Asset Quality Improves

Average deposits during the December 2025 quarter were ₹27,52,400 crore, up 12.2% from ₹24,52,800 crore a year earlier and 1.5% higher than ₹27,10,500 crore in the September 2025 quarter. Average CASA deposits stood at ₹8,98,400 crore, an increase of 9.9% year on year and 2.4% sequentially.

As of 31 December 2025, the bank’s total deposits stood at ₹28,60,100 crore, up 11.6% compared with December 2024. Savings account deposits were ₹6,61,700 crore, while current account deposits stood at ₹2,99,500 crore. Time deposits grew 12.3% year on year to ₹18,98,900 crore, with CASA deposits accounting for 33.6% of the total.

Average advances under management during the quarter were ₹28,64,100 crore, reflecting growth of 9.0% year on year and 2.5% sequentially compared with the September 2025 quarter.

The bank’s asset quality remained stable, with gross non-performing assets (NPAs) at 1.24% of gross advances, down 18 bps from 1.42% a year earlier. Net NPAs stood at 0.42% of net advances.

On the capital front, HDFC Bank maintained a strong position with a capital adequacy ratio (CAR) of 19.9% under Basel III norms, well above the regulatory requirement of 11.9%. Tier 1 CAR was 17.8%, and the Common Equity Tier 1 ratio stood at 17.4%. Risk-weighted assets were ₹28,80,800 crore.

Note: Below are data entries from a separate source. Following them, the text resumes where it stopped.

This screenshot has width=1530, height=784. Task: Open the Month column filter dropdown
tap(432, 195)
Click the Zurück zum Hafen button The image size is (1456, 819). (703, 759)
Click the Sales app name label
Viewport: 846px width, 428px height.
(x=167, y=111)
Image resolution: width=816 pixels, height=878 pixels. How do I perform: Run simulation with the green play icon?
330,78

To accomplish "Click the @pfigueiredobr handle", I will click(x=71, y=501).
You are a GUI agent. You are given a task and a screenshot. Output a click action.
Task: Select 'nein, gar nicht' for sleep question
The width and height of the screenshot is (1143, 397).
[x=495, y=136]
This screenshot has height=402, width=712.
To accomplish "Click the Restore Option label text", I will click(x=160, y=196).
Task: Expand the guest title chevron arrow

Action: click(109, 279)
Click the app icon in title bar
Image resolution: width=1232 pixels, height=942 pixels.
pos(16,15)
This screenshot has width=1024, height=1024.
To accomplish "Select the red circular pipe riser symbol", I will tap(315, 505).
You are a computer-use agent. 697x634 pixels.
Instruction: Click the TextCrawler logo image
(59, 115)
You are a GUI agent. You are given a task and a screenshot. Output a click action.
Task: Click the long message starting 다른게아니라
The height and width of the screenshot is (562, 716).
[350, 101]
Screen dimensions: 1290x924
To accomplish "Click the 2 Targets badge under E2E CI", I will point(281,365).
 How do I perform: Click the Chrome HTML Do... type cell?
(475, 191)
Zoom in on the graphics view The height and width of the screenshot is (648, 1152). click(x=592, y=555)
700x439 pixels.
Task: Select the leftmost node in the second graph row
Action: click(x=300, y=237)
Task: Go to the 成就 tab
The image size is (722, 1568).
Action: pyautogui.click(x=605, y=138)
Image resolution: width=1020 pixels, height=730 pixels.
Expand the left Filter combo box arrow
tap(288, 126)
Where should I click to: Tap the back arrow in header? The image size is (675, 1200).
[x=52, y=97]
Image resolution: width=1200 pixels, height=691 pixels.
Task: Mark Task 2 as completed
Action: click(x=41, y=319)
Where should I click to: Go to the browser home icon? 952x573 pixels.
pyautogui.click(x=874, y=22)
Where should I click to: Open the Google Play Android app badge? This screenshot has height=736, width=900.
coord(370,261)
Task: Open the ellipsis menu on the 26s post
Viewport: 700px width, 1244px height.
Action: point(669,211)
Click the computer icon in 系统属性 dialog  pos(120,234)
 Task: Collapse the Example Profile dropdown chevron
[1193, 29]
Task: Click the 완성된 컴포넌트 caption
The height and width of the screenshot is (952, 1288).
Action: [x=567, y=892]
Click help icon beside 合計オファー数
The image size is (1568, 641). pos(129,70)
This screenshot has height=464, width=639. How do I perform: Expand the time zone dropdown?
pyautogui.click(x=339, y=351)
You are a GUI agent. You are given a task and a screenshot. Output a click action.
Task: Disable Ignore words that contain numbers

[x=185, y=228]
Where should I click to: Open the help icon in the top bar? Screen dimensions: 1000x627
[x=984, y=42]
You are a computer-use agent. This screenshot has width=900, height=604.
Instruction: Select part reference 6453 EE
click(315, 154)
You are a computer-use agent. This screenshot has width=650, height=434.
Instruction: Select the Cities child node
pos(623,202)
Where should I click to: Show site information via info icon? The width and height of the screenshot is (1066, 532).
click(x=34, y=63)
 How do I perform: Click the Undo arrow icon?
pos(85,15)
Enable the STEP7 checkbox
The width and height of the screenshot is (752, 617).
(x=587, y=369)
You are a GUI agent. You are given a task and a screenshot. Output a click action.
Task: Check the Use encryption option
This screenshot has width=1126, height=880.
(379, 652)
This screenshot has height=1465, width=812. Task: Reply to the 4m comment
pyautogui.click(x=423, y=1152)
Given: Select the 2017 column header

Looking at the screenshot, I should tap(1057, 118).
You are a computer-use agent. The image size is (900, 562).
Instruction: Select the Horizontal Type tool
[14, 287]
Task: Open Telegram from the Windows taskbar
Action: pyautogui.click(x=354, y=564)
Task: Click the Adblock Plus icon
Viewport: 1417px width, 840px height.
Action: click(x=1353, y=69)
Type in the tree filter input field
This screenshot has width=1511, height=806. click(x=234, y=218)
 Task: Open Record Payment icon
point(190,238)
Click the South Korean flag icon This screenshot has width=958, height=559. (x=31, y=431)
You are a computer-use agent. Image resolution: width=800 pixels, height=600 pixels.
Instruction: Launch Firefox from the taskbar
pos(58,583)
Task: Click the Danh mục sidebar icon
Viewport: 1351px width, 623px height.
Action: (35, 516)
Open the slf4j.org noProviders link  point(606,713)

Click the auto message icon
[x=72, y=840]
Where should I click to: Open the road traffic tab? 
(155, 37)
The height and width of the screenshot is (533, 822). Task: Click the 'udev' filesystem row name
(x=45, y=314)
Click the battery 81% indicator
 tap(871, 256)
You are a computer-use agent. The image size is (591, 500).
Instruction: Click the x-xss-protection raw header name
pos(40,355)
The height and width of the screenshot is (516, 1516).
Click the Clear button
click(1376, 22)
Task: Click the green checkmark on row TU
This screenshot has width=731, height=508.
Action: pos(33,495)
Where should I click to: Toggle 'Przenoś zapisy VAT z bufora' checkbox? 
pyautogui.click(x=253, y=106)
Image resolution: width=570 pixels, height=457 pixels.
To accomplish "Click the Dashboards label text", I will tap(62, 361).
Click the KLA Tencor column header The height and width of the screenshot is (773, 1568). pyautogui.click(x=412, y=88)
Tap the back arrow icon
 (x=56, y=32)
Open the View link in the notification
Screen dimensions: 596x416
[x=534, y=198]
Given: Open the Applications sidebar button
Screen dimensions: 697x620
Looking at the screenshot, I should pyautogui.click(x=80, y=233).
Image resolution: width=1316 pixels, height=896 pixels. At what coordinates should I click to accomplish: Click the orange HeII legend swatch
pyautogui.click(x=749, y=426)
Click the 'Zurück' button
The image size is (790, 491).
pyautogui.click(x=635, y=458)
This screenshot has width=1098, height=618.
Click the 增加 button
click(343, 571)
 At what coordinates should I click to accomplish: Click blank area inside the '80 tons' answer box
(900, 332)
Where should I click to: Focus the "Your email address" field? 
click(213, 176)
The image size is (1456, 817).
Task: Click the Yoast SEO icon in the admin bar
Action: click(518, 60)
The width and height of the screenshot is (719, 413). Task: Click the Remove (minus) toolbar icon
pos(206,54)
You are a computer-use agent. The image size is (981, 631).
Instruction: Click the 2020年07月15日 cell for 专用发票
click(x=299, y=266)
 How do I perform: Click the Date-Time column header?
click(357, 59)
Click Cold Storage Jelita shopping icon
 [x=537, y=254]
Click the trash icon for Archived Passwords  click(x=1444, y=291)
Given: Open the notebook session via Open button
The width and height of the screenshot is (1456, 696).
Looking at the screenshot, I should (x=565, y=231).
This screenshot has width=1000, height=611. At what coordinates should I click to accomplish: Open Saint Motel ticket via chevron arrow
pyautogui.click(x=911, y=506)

As of 31 December 2025, the bank had 9,616 branches and 21,176 ATMs across 4,170 cities and towns, compared with 9,143 branches and 21,049 ATMs a year earlier. The bank also operates 15,216 business correspondents, mainly through Common Service Centres. Employee strength rose to 2,15,739, up from 2,10,219 a year ago.